Forests are the unsung hero of our fight against climate change. Decidedly analog, forests do not get any of the hype afforded to electric vehicles, solar panels, wind turbines, or even god damned nuclear fusion. Why? It is probably because people’s eyes glaze over when someone talks about forests and stereotypes of treehugging hippies run through their minds.
However, before we can deploy enough renewable energy or replace enough automobiles with EVs forests can help us combat the coming climate apocalypse. Trees absorb carbon dioxide and capture it in their wood fibers. Trees help to slow down the rainfall preventing erosion, top soil runoff, and even filter rainwater as it falls from the sky through the canopy to the ground. Trees help to cool the surrounding area. Trees provide habitat for animals. Unless you are the most Trumpian right wing reactionary there is no denying the enviable service record of trees.
The key is not to just save the forests that we currently have, but to recover the forests that we have lost. I propose a nationwide effort to recover as many acres of forest covered land as possible. There are literally tens of millions, if not hundreds of millions, of acres of land that were once covered with forests that could become verdant again.
In the region known as Appalachia it is estimated that more than 1.5 million acres of mountain top land has been reduced to bare earth and rubble by coal mining over the last fifty years. Reforestation of these degraded lands is an opportunity to provide much needed jobs in the region, improve the environment, and build a legacy for future generations. All by planting some trees.
In 2018 California saw almost 1.9 million acres burned in wildfires. Reforestation of these lands is an opportunity to reduce the ecological impact of wildfires in that state and ameliorate some of the secondary impacts like mudslides in subsequent years.
In Colorado, as a result of the invasive mountain pine beetle, one in 14 trees in the state is dead and almost three quarters of the state’s lodgepole pine stands are impacted. In the end the infestation and resulting tree die off may leave an area the size of Rhode Island deforested. Reforestation is an opportunity to reverse some of this damage and restore Colorado’s forests to their majestic beauty.

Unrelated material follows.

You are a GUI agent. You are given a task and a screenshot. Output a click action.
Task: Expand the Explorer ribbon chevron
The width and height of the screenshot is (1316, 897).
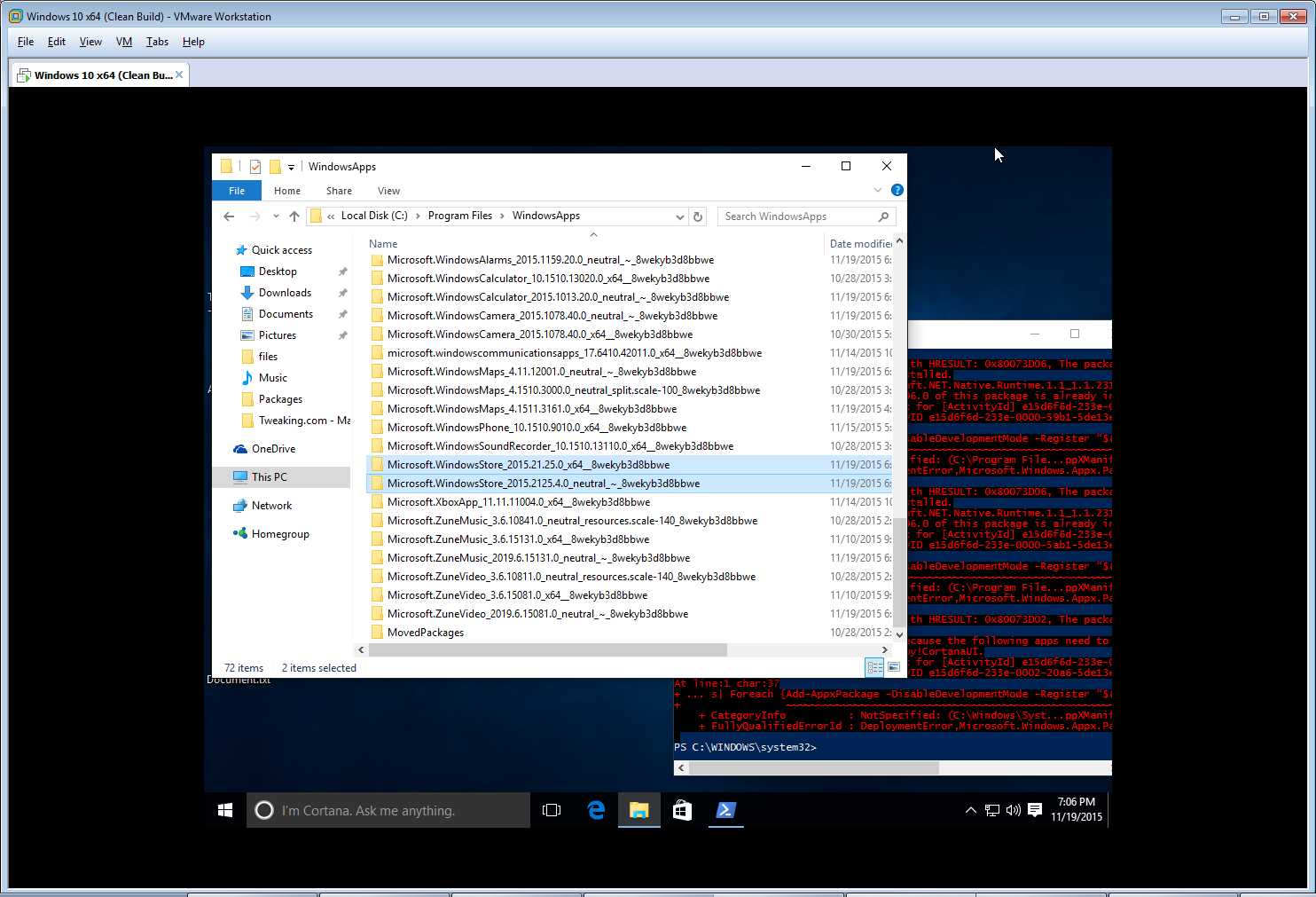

These are just a few examples, but I could have chosen examples in the Pacific Northwest or northern Minnesota or Arizona. Almost every state in the United States could benefit from reforestation.
Here is the best part. Reforestation does not require any new technology or industries to be created. Reforestation does not require any new government agencies to be created. We possess the knowledge, organizations, and infrastructure to implement a nationwide reforestation plan. We just lack the money.
Ahhhh, money. How much money exactly? Who knows? How much land do you want to cover in trees? Piedmont Land and Timber, a timber management company in Georgia, publishes a very concise breakdown of the costs to reforest an acre:
- Herbicide application: $125/acre
- Controlled burn: $60/acre
- Planting @ 500 seedlings per acre: $74/acre
- Landowner cost: $45/acre
The total to plant an acre of trees, albeit for timber production, is ~$300 according to a private company. The largest part of that expense is the application of herbicides which could be eliminated in many cases where the goal is not to develop a stand for logging at a later date. Regardless, I will use $300 per acre as a baseline for cost.
Let’s use the lands degraded by coal mining in Appalachia as a model. So, we are working with ~1.5 million acres over several years. Total cost, assuming $300 per acre, would be $450 million. Over five years the annual cost would be $90 million. That is about the cost of a single F-35A fighter plane per year. Imagine what restoring 1.5 million acres of land would look like from an environmental standpoint.
The money is large when it is looked at in isolation, but it is paltry when compared with so many things in Washington D.C. Just consider our current president’s pet border wall. Each mile is estimated to cost $25 million dollars. We could trade four miles of border wall per year for a restoration of Appalachian forests. I am willing to make that trade.
Will anyone in Washington D.C. speak for the trees?